• [Exercise]: Copy nothing but the lines running from the one containing "Task: Switch to the Устройства tab" through the end of the listing below. Drop the pictures.

• [Data under study]:
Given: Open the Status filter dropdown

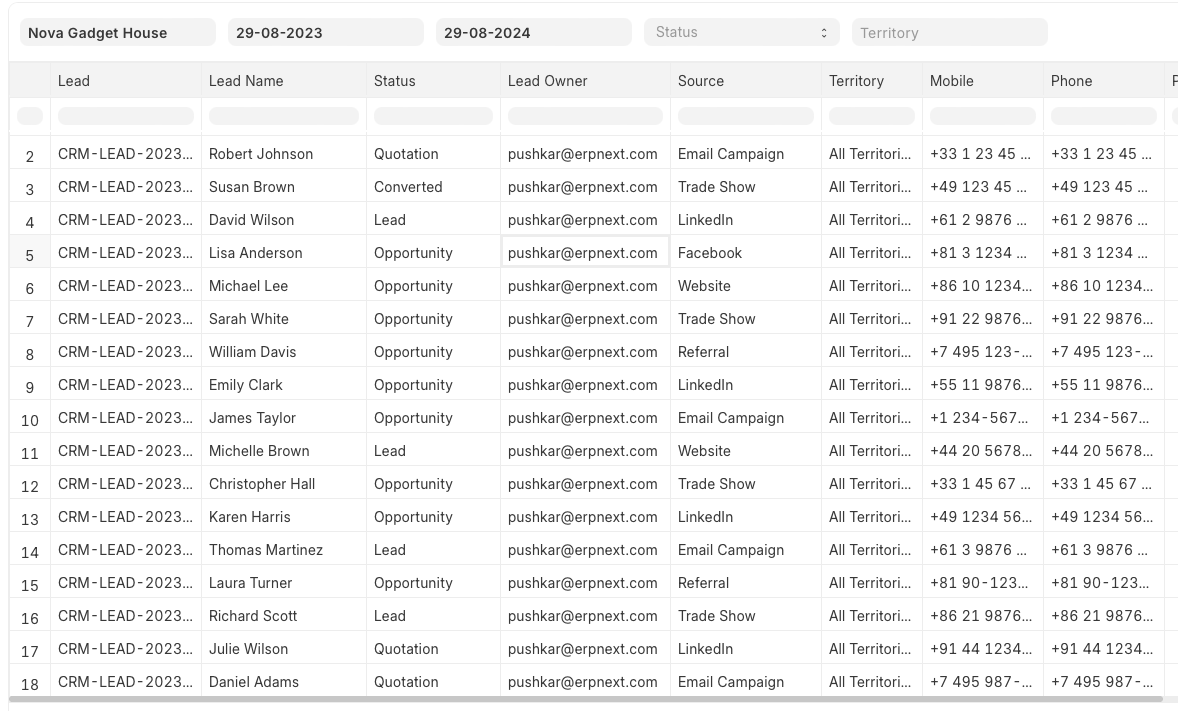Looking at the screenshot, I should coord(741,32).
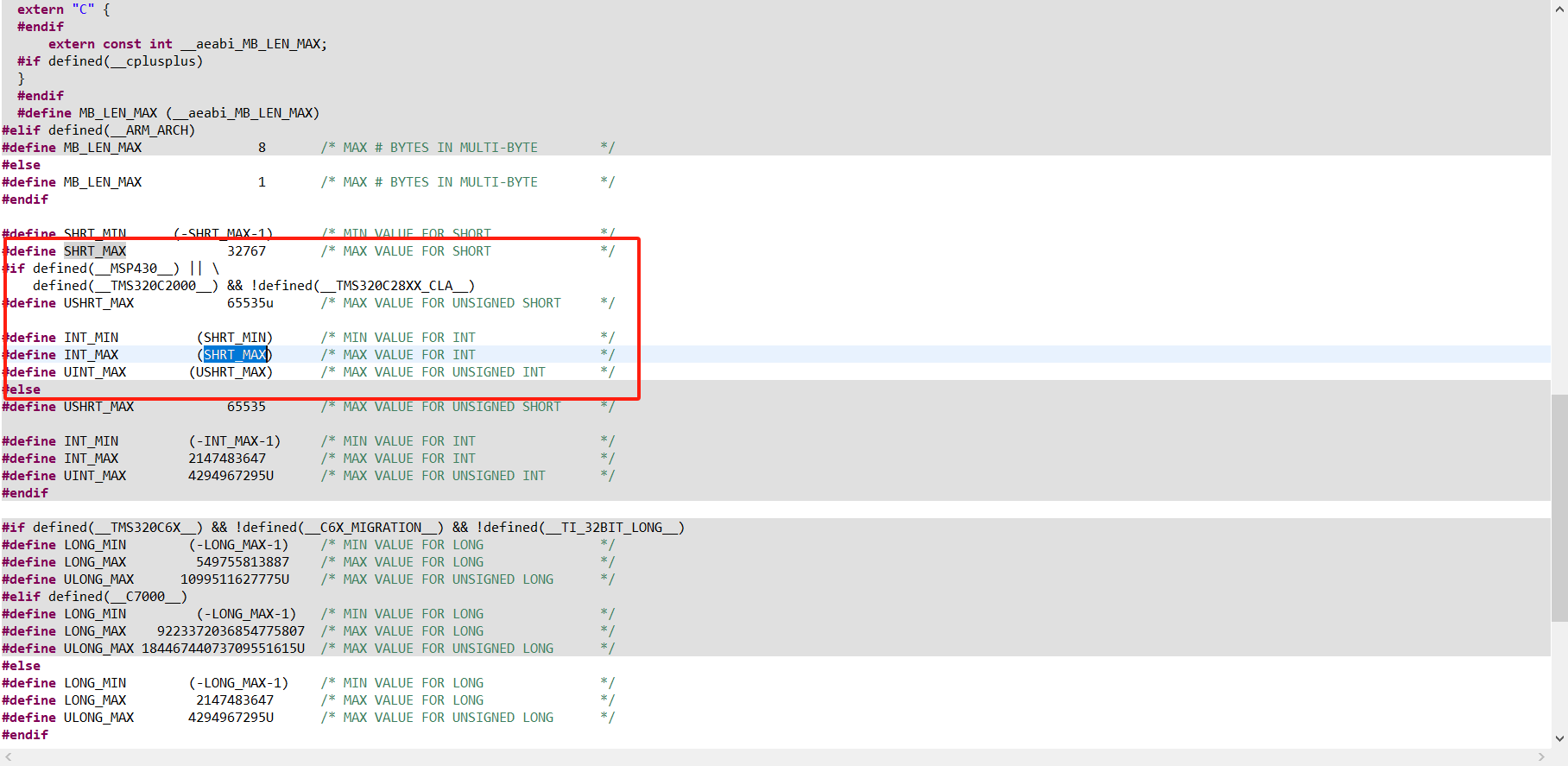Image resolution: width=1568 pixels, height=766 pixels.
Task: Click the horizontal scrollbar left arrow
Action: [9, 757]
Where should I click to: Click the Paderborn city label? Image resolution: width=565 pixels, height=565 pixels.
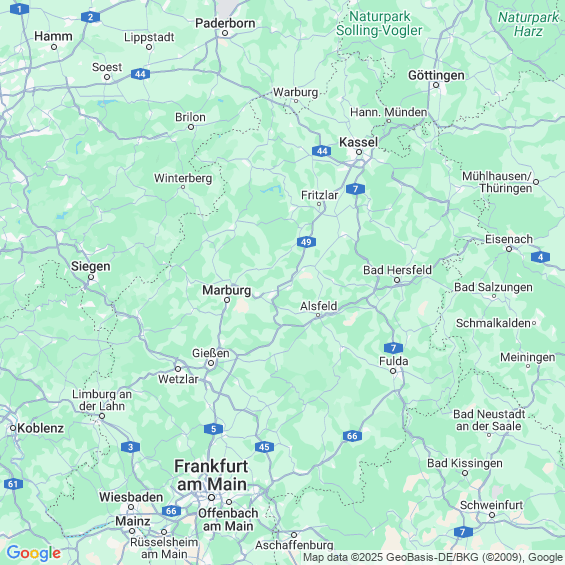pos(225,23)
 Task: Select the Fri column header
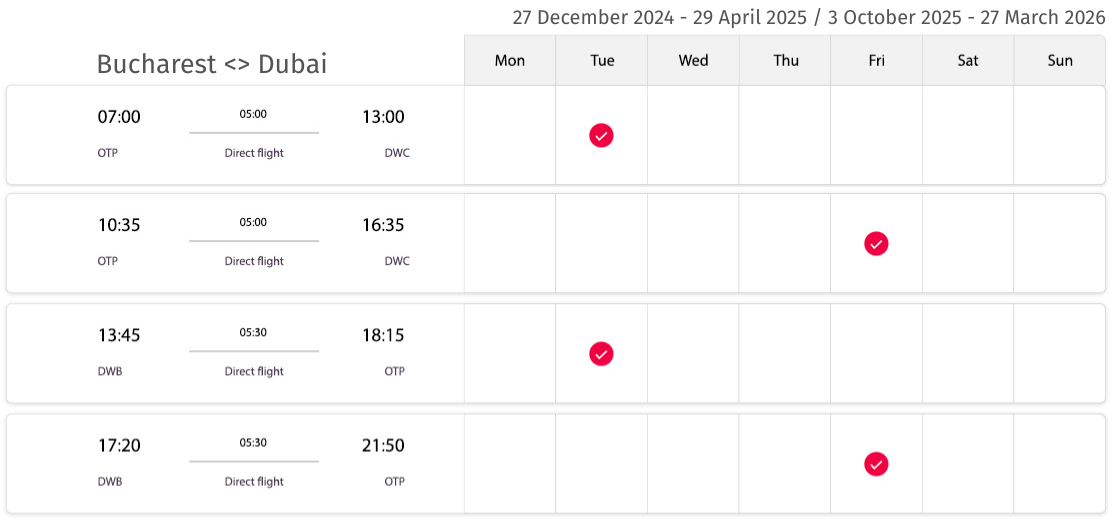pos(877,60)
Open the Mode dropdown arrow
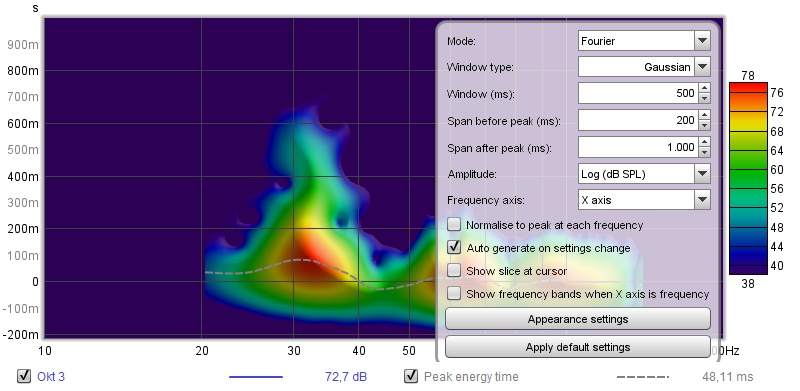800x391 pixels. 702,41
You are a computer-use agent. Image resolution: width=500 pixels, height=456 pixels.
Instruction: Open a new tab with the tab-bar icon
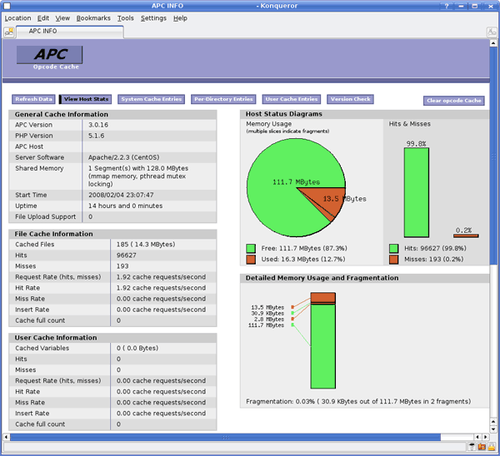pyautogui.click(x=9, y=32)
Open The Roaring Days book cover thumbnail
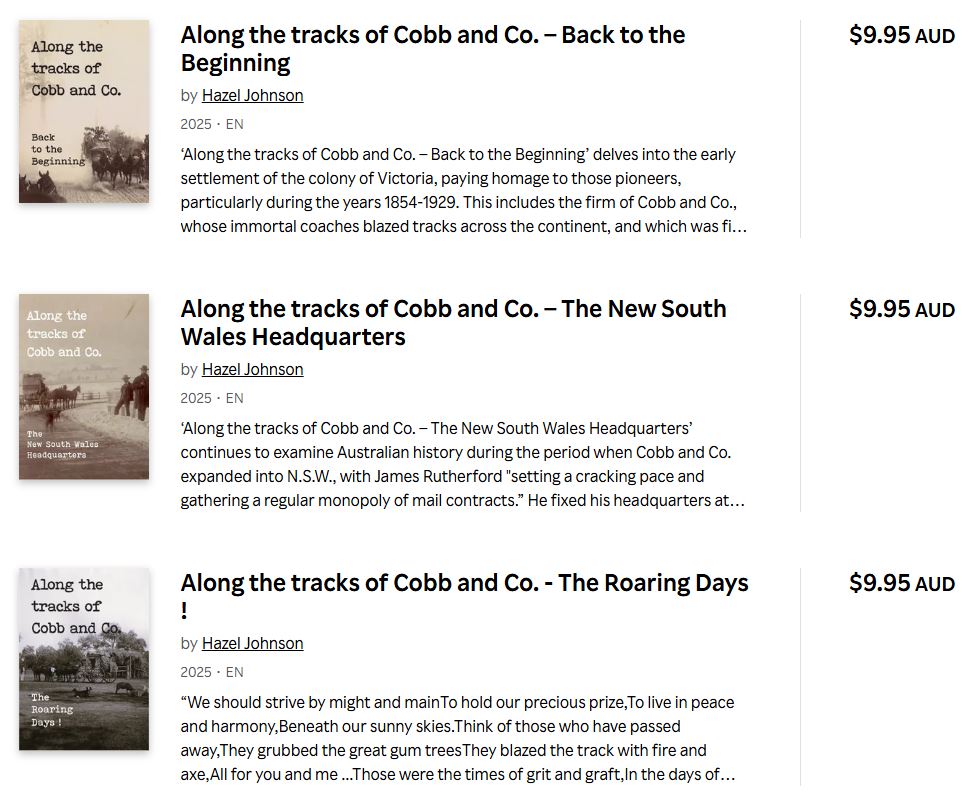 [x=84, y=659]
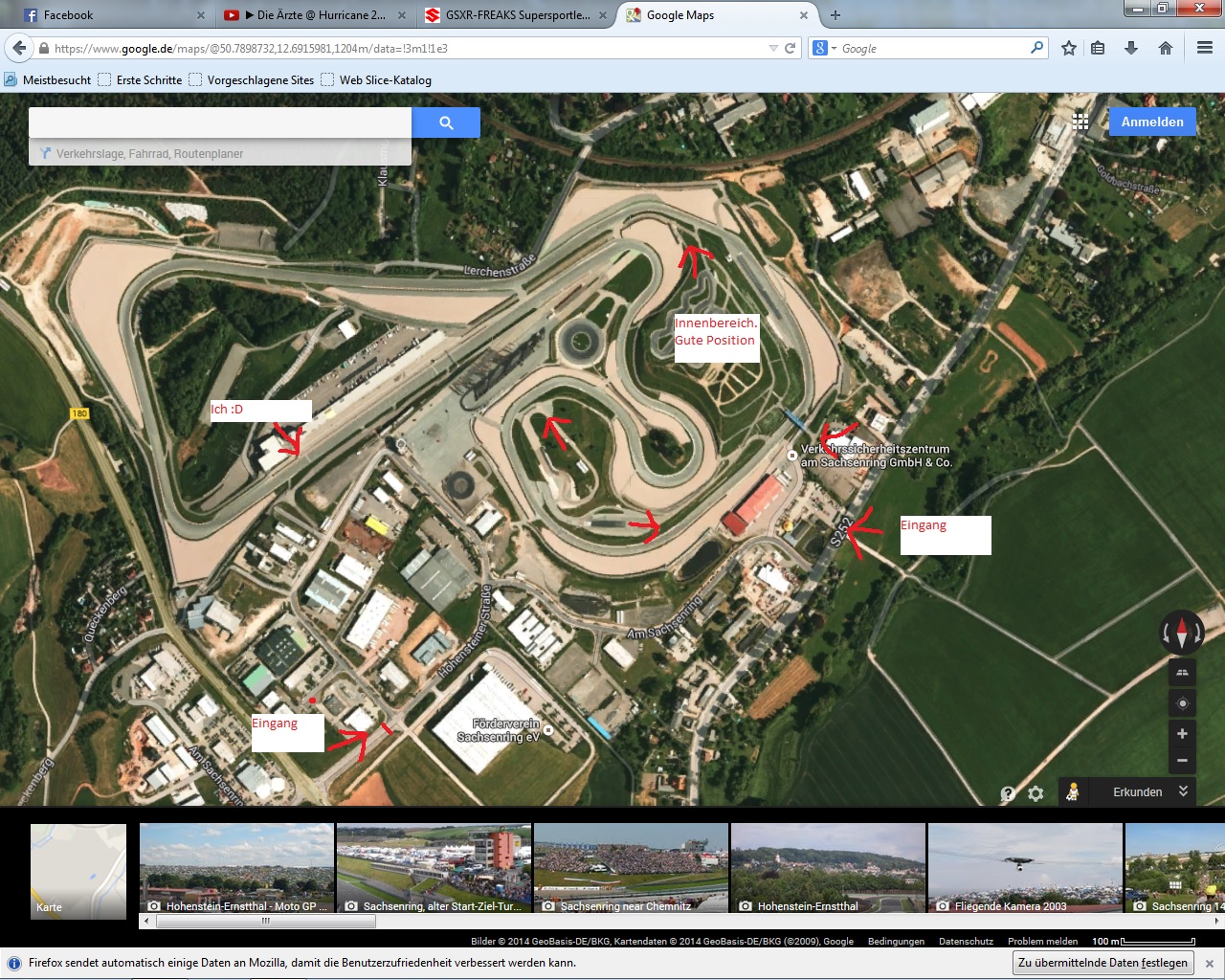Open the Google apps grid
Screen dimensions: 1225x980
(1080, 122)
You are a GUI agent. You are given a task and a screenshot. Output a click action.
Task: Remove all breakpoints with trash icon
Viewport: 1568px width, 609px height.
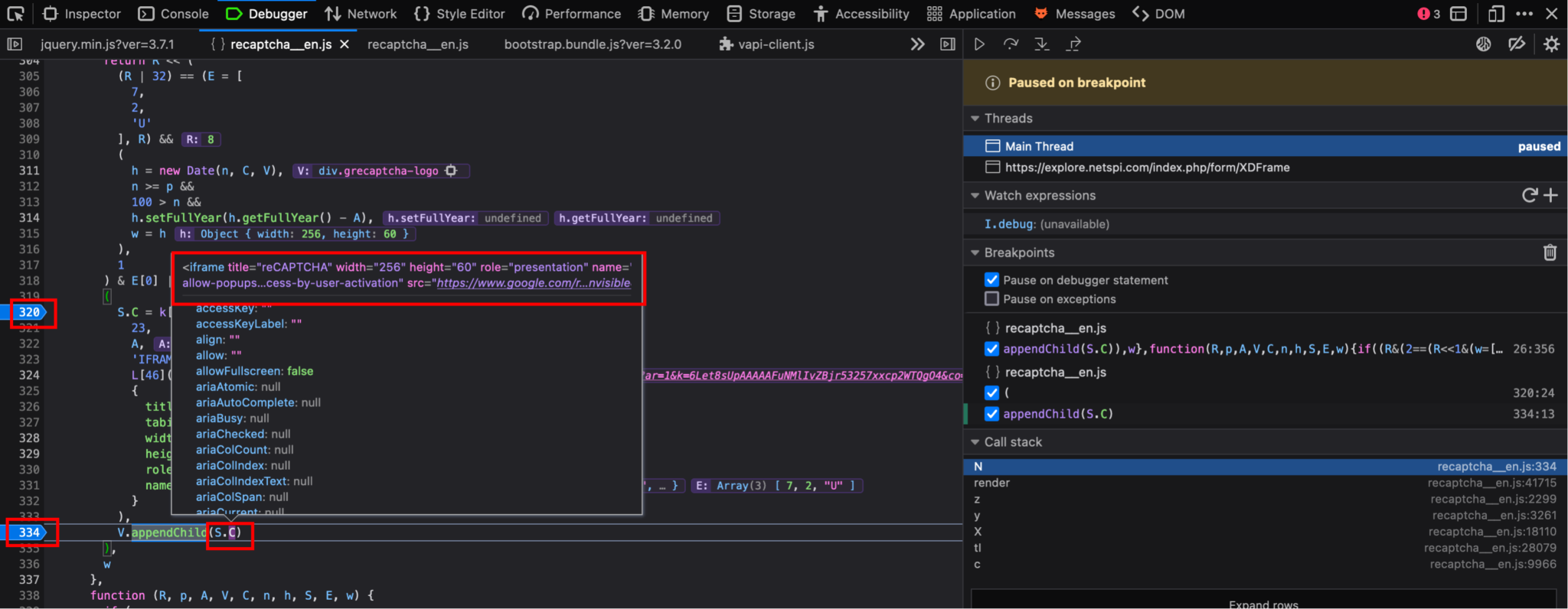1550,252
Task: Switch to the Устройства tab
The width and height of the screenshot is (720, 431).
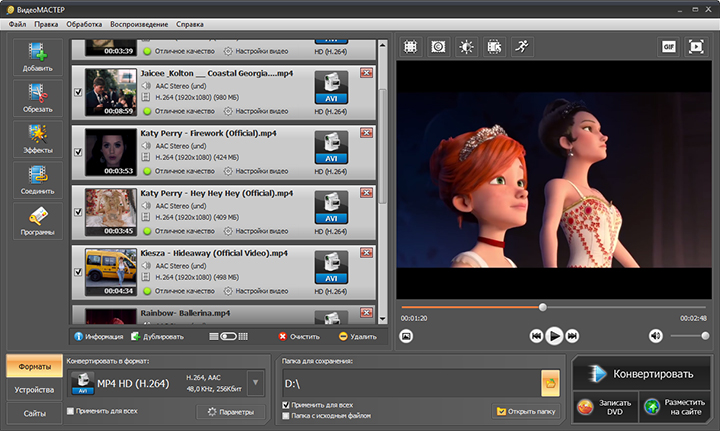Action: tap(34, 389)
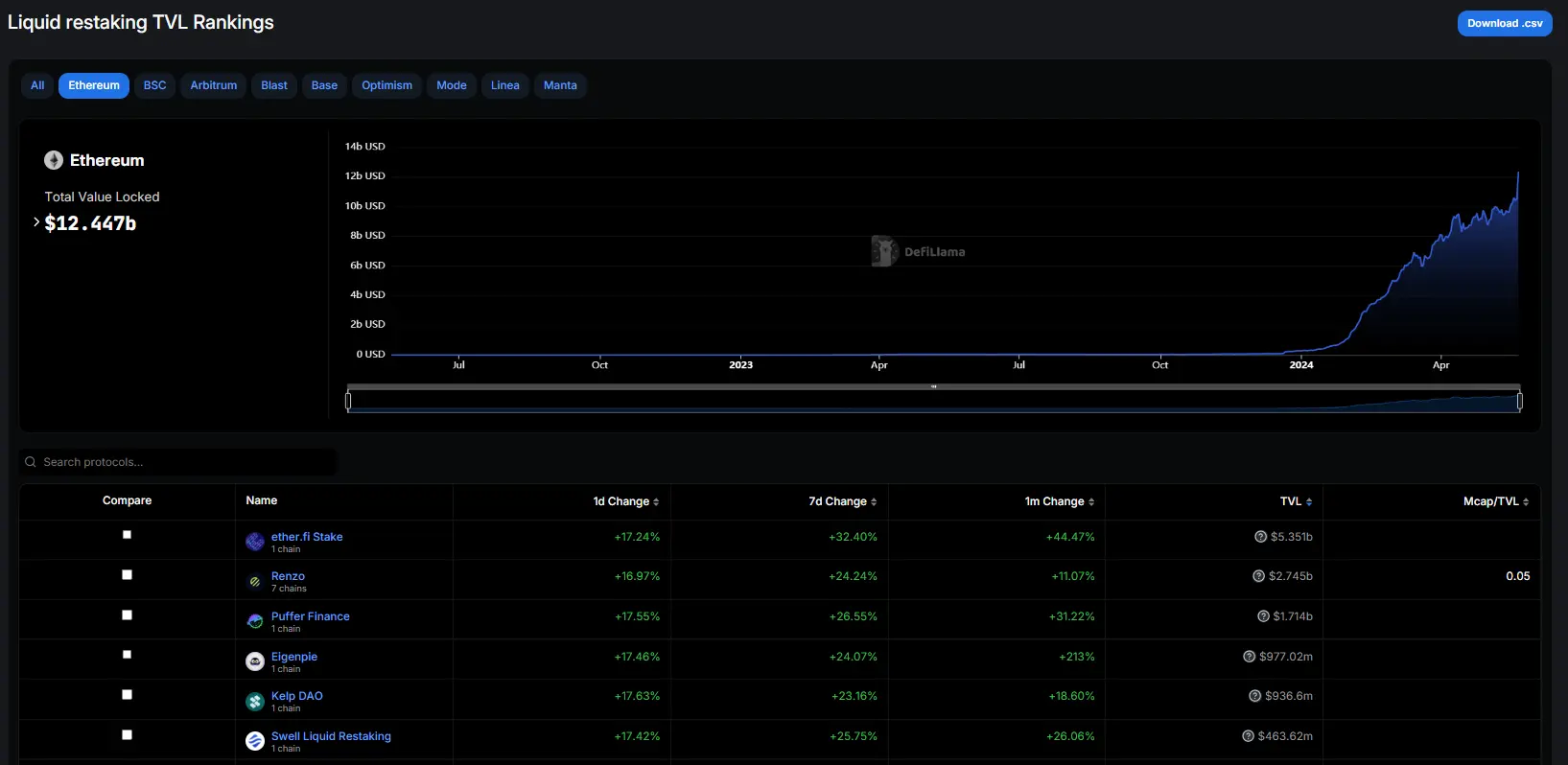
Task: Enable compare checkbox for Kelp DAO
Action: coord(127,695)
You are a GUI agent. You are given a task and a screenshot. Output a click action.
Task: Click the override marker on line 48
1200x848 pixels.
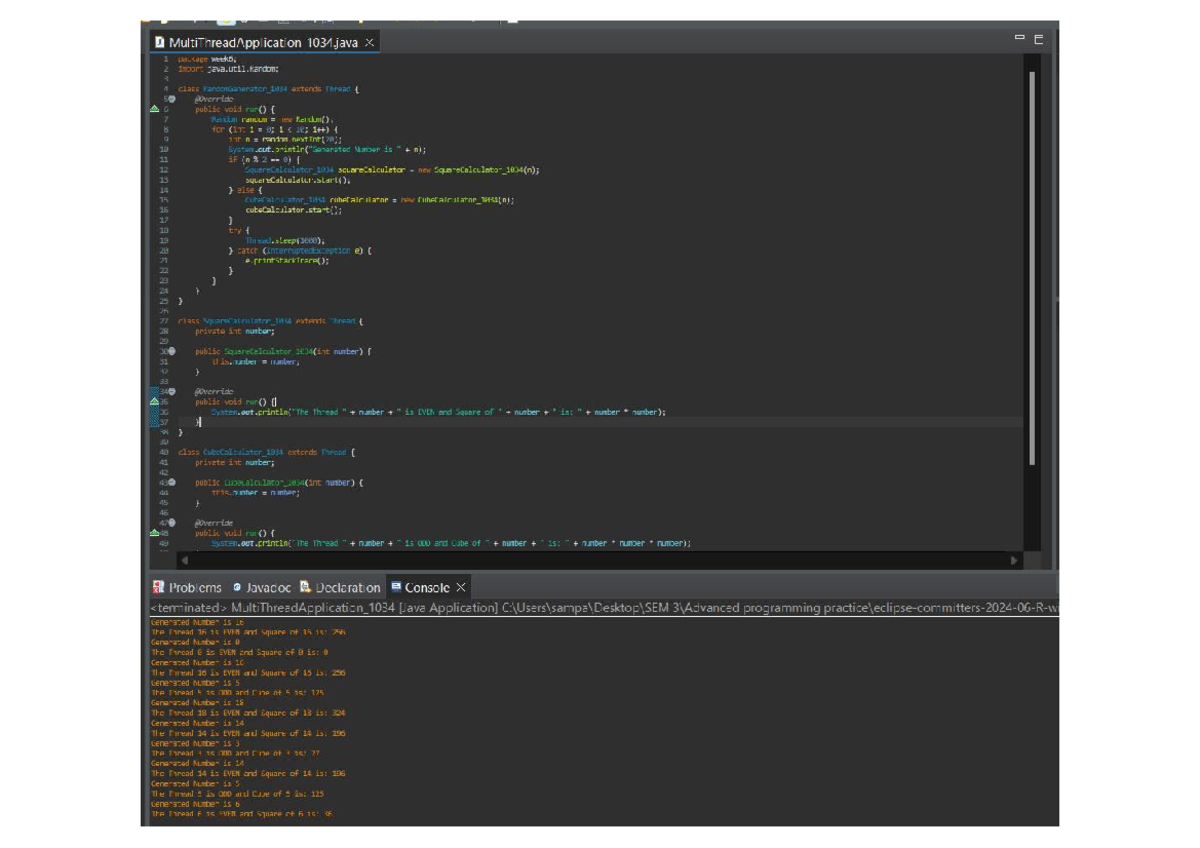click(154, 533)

• [Task answer]:
Task: Switch to the Устройства tab
The width and height of the screenshot is (720, 431).
Action: tap(34, 389)
Task: Enable compare checkbox for Kelp DAO
Action: coord(127,695)
You are a GUI agent. You are given a task and a screenshot. Output a click action.
Task: Click the override marker on line 48
1200x848 pixels.
click(154, 533)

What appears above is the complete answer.